Goal of the exercise
Restate word for word the lines of the records below, starting at the line that contains "Given: Click the feedback smiley icon" and ending at the line that contains "457x218 pixels.", with both of those lines included and nothing else.

Data for this task
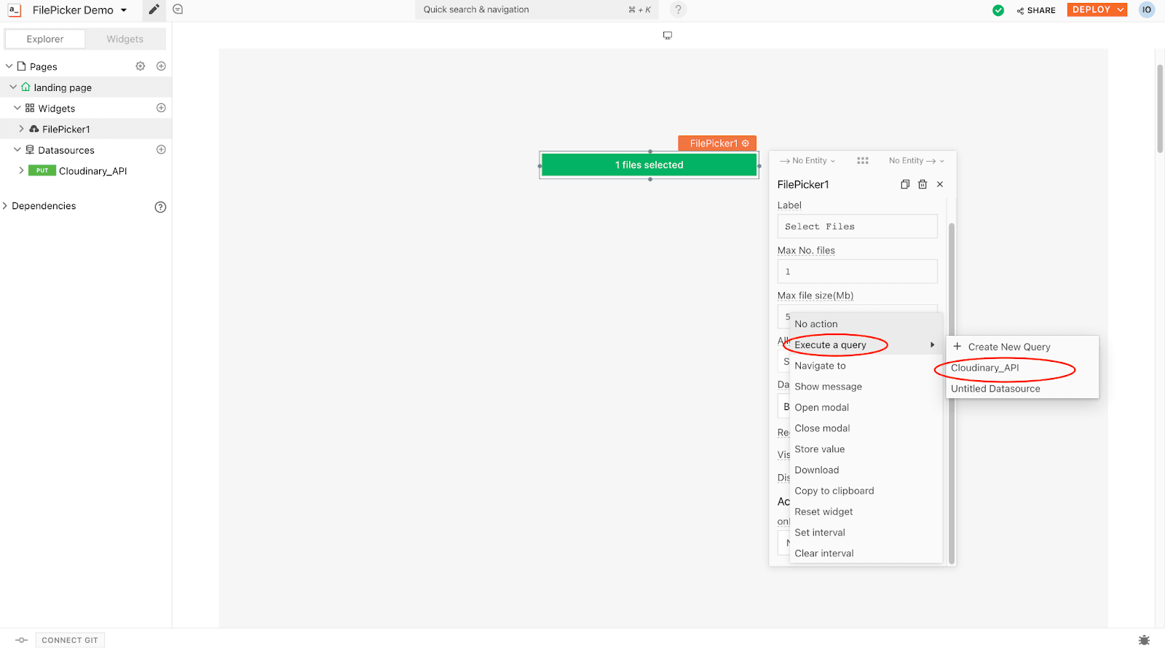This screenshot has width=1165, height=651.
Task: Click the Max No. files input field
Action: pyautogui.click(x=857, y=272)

==

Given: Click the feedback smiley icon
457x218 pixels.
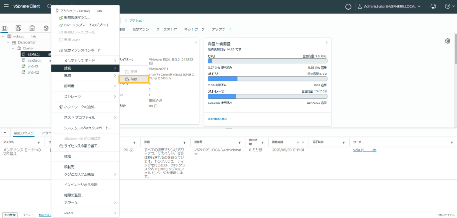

==

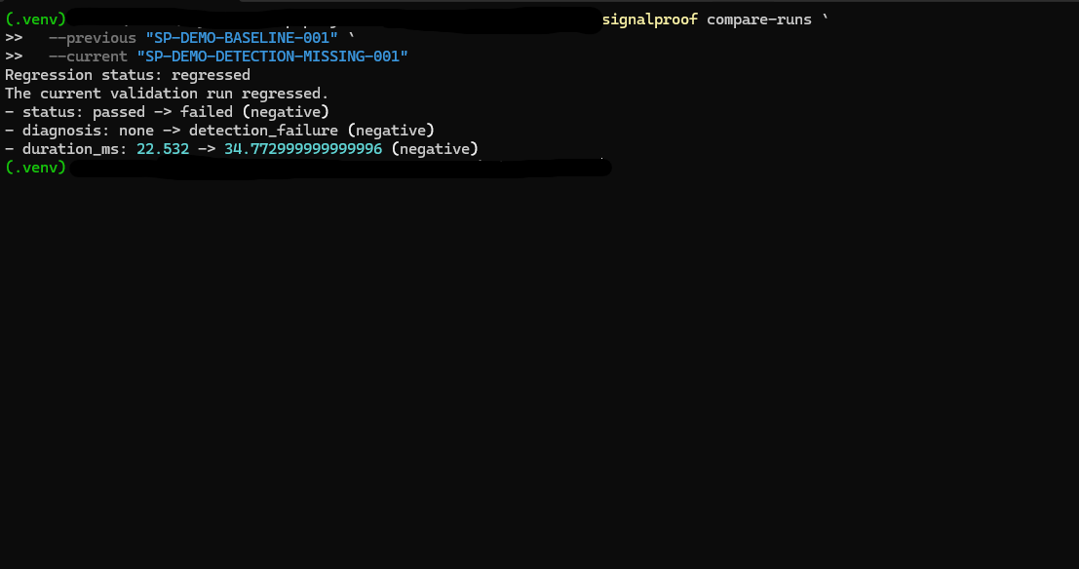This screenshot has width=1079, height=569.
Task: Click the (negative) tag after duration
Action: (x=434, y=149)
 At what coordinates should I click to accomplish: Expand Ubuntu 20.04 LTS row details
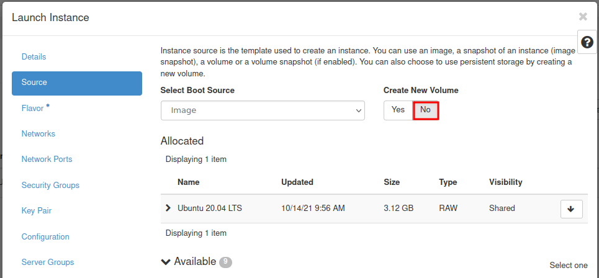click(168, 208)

Answer to this task
Given: Click the feedback smiley icon
457x218 pixels.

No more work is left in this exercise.